When Suprun announced her intention to specialize in TB after graduating in 1975 from the medical institute, colleagues urged her to seek another specialty. "I was told, 'It's not interesting. In five years it will not exist,'" she said.
Her hospital now doesn't have enough beds to meet the need.
The vast majority of her hospital's 500 patients are men. Most are of prime working age - 30 to 40 - but half are unemployed. More than a third are alcoholics. Some are drug addicts, former prisoners or both.
Along with TB, almost all have other medical problems, such as hepatitis B and C, diabetes, cardiovascular disease or HIV. The hospital in 2000 opened a ward for patients with both TB and HIV, a dangerous combination; tuberculosis is the leading cause of death among those infected with HIV.
The rooms in the TB-HIV ward are bright but cramped, the beds covered with old wool blankets. There are modest decorations and furnishings - calendars and stuffed animals, electric kettles and small TV sets - attempts to make the place homey.
A man named Pavel, 25 and with a goatee, sits in a wheelchair because his TB infection caused paralysis in his feet. Angela, 30, lies on her stomach in bed, covered by a thin blanket that accentuates her skeletal frame; she has TB meningitis, an infection of the membrane surrounding the brain and spinal cord. Maxim, a brown-eyed 24-year-old who did construction work before contracting HIV, has multidrug-resistant, or MDR, tuberculosis.

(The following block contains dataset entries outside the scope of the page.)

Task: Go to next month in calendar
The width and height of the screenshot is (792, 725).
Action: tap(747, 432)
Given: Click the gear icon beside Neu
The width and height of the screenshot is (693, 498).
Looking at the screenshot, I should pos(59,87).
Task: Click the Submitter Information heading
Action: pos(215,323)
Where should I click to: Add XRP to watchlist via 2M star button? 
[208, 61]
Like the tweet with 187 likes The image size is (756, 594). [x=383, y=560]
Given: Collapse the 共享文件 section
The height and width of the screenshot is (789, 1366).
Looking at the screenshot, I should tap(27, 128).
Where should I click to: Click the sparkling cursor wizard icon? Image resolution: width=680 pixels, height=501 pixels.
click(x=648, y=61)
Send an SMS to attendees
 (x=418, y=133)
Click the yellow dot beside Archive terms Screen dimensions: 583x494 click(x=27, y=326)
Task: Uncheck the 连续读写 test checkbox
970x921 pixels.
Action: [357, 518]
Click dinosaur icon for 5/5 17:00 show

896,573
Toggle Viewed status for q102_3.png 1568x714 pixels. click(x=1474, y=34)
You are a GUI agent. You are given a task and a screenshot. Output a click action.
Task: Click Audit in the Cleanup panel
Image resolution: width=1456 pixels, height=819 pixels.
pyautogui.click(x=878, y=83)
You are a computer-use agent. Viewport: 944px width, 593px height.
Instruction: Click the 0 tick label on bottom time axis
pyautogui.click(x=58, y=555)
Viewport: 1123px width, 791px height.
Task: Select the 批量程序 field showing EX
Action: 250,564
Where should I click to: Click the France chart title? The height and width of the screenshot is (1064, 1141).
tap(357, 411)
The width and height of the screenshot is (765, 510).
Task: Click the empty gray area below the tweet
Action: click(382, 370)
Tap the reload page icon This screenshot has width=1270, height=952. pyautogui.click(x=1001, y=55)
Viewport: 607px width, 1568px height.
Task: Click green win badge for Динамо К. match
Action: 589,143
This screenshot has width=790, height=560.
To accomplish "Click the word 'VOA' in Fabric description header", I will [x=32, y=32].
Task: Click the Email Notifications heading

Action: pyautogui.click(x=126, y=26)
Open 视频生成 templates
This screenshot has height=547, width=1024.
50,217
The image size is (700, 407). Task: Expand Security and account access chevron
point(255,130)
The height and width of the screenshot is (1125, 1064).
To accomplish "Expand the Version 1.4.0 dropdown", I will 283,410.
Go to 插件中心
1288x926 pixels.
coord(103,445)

Between 8 percent and 12 percent of new TB cases in Russia - and more than 20 percent of previously treated cases - are multidrug-resistant, according to the WHO's Jakubowiak. The percentage of MDR cases among prisoners is considerably higher. Resistance is a result of poorly managed programs and erratic treatment or patients failing to take their medications properly.
Jakubowiak said Russia has demonstrated a growing commitment to fighting tuberculosis, adopting new treatment programs that meet international standards, improving reporting and making drugs more widely available.
"Russia is gradually improving," he said. "Tuberculosis is not a disease that can be eradicated from one day to another."
What makes fighting TB so hard is that it is more than just a medical problem. The infected here are often homeless, jobless and poor, and unable to reach health facilities.
"Tuberculosis is a social disease," said Suprun, the hospital chief in St. Petersburg. "It's a reflection, to a certain extent, of the social situation in the country."
Suprun and her staff of 65 physicians will continue to do what they can. The hospital received a grant from the WHO that helped purchase needed medications, but the $45,000 only went so far.
"We are grateful," she said, "but still, it doesn't solve the problem."